● Work to do:
Pick up the summary of the V2XPnP paper on vehicle-to-everything perception and prediction, and continue it from the point where it stops.

● Document text:
BEGIN

Skip to content

V2XPnP: Vehicle-to-Everything Spatio-Temporal Fusion for Multi-Agent Perception and Prediction

Conference: ICCV 2025 arXiv: 2412.01812 Code: mobility-lab.seas.ucla.edu/v2xpnp Area: Temporal Prediction / Autonomous Driving Keywords: Vehicle-to-Everything Collaboration, Spatio-Temporal Fusion, End-to-End Perception and Prediction, V2X Dataset, Transformer

TL;DR

This paper proposes V2XPnP, a V2X spatio-temporal fusion framework built upon a unified Transformer architecture, which achieves multi-agent end-to-end perception and prediction under a one-step communication strategy. The work also introduces the first large-scale real-world sequential dataset supporting all V2X collaboration modes, achieving state-of-the-art performance on both perception and prediction tasks.

END

● Data block:
BEGIN

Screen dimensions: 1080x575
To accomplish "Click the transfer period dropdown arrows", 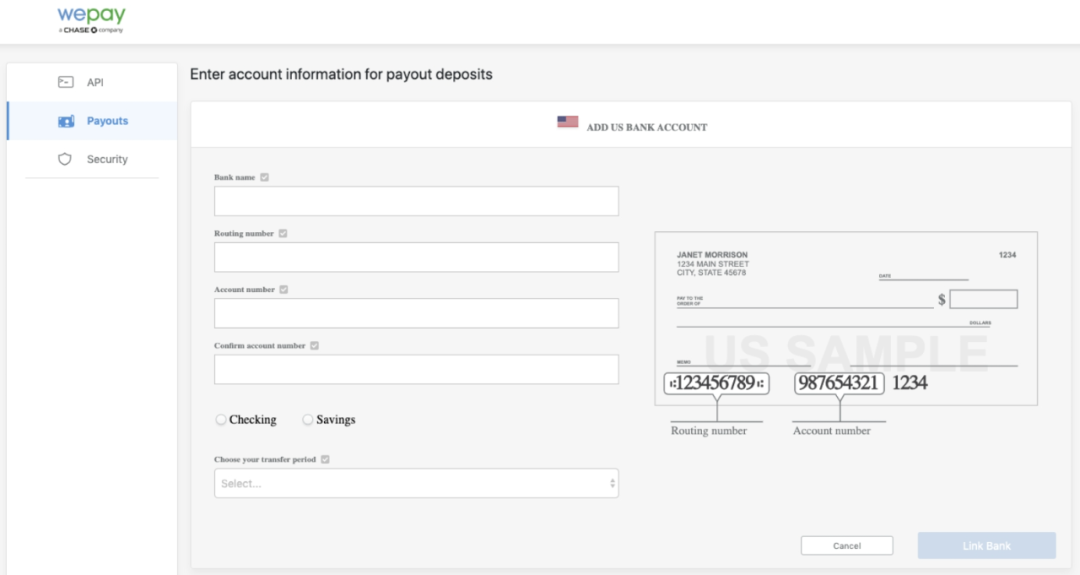I will [612, 483].
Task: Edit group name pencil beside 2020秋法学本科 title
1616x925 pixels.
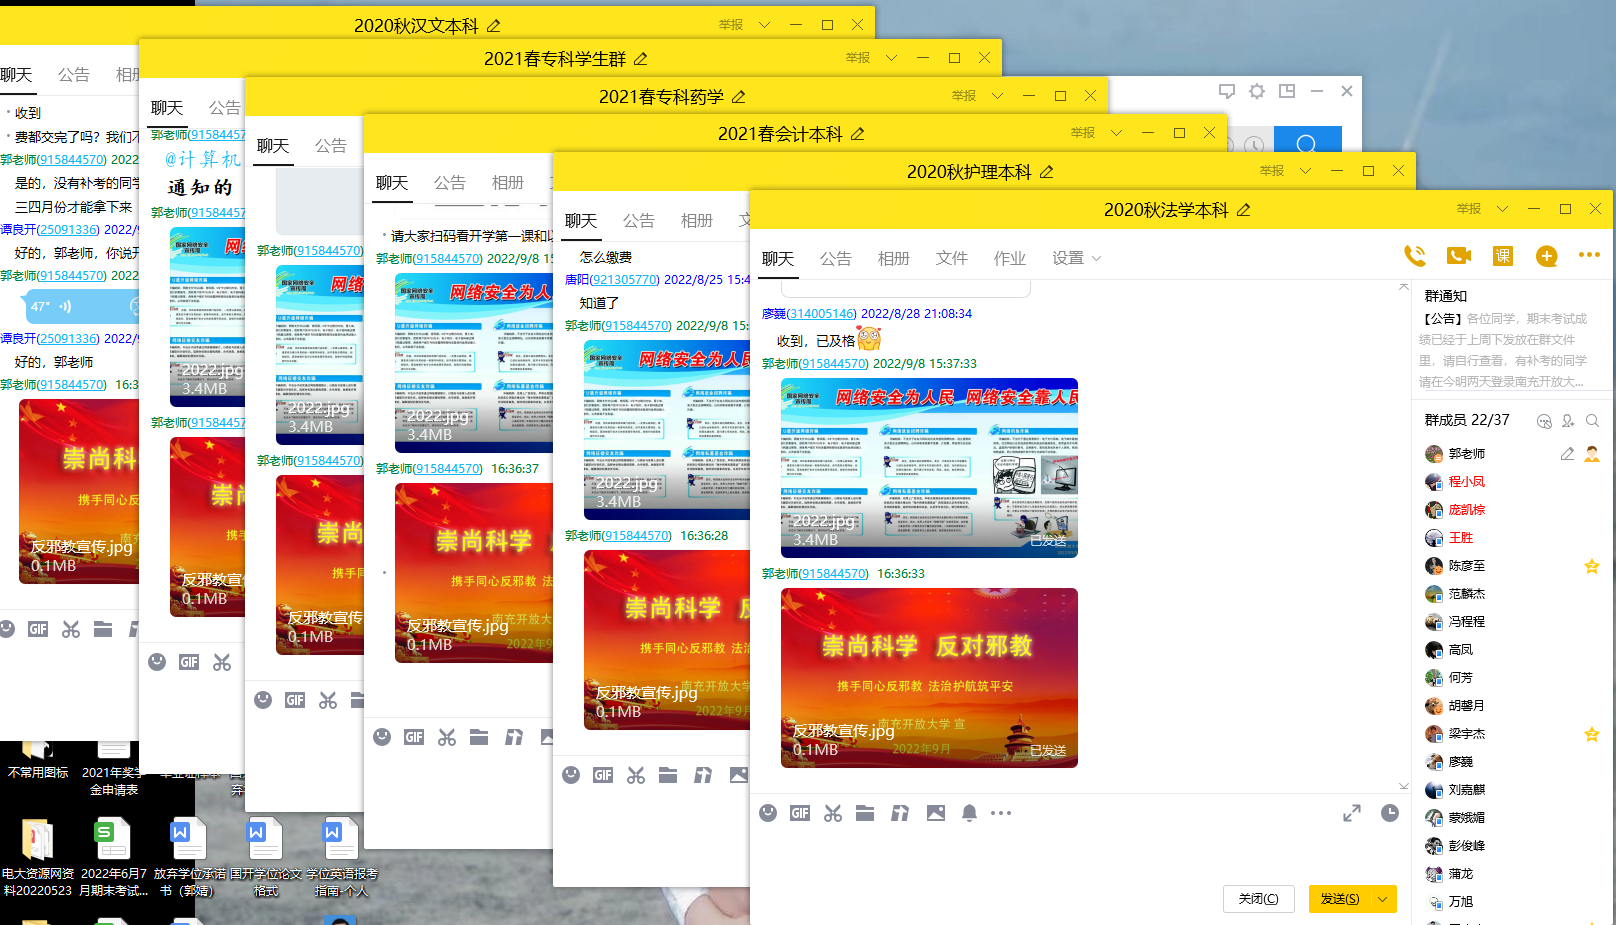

END

● Exercise output:
Background & Motivation

State of the Field

Autonomous driving systems require accurate perception of surrounding road users and prediction of their future trajectories. Single-vehicle systems are constrained by limited sensing range and occlusion. Vehicle-to-Everything (V2X) technology addresses these limitations through multi-agent information sharing.

Limitations of Prior Work

Focus on single-frame collaborative perception: Existing V2X work primarily performs per-frame collaborative detection, fusing information from agents at different spatial locations while neglecting temporal cues across frames.

Absence of temporal tasks: Short-horizon temporal cues (0.5s) are used only to mitigate asynchrony issues, while long-horizon temporal tasks such as motion prediction remain largely unexplored.

Scarcity of real-world sequential datasets: Existing V2X datasets are mostly non-sequential and support only a single collaboration mode, lacking sequential datasets that cover all collaboration modes (V2V, V2I, I2I, VC, IC).

Absence of end-to-end PnP frameworks: Decoupled pipelines for perception and prediction suffer from error propagation.

Core Problem

Three key questions in multi-agent multi-frame collaboration: (1) What information to transmit? (2) When to transmit? (3) How to fuse temporal and spatial dimensions across multiple agents?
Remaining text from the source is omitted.